A boy’s face loomed above her and another plastic bucket scooped her up.
The ride was sloppy and jerky hanging from the handlebars of his bike.
Wobble heard lots of voices talking and saw cheerful colours flash overhead.
Swoosh, whoosh, splash!
Wobble was sluiced over the side of the bucket into a square glass tank.
The first thing she saw was another jellyfish.  He was very small.
“Hi,” he said.  “I’m Irukandji, or Iru for short.”
Wobble thought his smile was unfriendly.
She didn’t like his long, quivering tentacles and backed away.
Something sharp poked her side and she wobbled around to look.
It was a large starfish.  He said “My name is Spike.”
Wobble slubbed and blubbed “I’m not surprised.”
She introduced herself and peered closely at Spike “You’re a beautiful colour.”
Spike showed her around the glass tank.
He was proud of the rocks and the seaweed and a tiny pirate ship.
“But they are not real,” said Wobble.
“They are to me,” said Spike.
That made Wobble cry but nobody saw her tears because of the clean tap water.
“We have to get back to the sea!” she said.
Wobble saw blurry people lift the fish tank “Up ya go!” and “In ya go!”

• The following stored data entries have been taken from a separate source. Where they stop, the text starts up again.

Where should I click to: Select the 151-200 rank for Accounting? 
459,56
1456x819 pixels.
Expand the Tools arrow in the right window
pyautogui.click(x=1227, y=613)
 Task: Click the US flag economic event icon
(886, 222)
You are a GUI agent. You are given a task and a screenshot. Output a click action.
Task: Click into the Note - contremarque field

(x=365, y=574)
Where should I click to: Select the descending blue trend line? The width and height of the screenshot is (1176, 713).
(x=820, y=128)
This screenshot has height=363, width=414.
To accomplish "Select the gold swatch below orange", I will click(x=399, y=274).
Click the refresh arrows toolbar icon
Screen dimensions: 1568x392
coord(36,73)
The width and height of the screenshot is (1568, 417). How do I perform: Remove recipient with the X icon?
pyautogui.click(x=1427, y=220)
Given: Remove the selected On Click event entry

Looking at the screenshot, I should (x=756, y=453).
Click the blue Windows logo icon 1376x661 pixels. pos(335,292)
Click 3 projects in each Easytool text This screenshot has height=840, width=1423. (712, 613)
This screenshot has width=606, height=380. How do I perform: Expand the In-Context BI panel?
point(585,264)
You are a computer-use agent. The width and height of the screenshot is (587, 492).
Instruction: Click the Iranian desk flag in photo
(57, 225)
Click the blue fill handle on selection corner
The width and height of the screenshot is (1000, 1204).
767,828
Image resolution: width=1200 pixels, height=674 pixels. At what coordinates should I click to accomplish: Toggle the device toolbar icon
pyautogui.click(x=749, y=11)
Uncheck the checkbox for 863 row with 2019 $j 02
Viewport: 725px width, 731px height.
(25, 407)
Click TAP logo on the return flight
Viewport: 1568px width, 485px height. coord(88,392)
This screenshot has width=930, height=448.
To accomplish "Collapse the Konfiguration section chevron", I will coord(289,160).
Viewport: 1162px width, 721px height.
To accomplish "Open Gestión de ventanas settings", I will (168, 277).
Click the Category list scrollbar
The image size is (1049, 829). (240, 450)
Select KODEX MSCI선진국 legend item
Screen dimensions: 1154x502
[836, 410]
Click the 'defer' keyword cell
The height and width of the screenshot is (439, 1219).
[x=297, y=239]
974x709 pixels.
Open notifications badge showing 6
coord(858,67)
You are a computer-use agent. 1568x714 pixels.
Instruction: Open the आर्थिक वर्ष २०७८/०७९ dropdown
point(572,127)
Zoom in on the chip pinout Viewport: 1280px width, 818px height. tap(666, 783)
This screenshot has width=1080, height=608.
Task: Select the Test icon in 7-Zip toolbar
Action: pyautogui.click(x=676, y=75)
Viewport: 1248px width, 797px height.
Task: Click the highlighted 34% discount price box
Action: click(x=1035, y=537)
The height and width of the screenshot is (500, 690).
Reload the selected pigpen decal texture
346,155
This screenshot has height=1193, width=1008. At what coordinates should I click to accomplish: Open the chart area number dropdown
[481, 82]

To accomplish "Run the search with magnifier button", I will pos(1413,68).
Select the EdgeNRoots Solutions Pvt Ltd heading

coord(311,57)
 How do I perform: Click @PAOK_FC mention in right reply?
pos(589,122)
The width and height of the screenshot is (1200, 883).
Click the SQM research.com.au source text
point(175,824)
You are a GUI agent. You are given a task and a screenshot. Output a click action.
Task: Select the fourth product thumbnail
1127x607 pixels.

The light dulled as a heavy canvas was pulled over the back of the ute.
Water slopped everywhere as the old ute bucked back and forth along the track.
The canvas was lifted and Wobble, Spike and Iru blinked at the bright sun.
The tank was hoisted up and carried along the beach towards tall cliffs.
At the base of the cliffs, the blurry figures stopped.
Wobble could see large rock pools and waves splashing over them.
Spike and Iru were very quiet, hardly daring to move.
Wobble rose to the top of the fish tank and blub blubbed excitedly.
The fish tank moved again, closer to the waves and the sea.
A huge sparkling wave rose up, curling and churning towards the rock pools.
The blurry figures leaned over and tipped the tank.
Swoosh, whoosh, splash!
Wobble, Spike and Iru caught the wave and rode it high into the air.
They tumbled and mingled with the fresh, cool, salty water.
Whoo hoo!  shouted Wobble and Spike and Iru.
Seaspray carried them higher and higher until the wave rolled back into the sea.
Briefly they touched, careful of Iru’s stingers, then turned towards home.
Wobble Jellyfish had the tiny pirate ship wrapped in one of her tentacles.
She was going to show it to a real sunken pirate ship.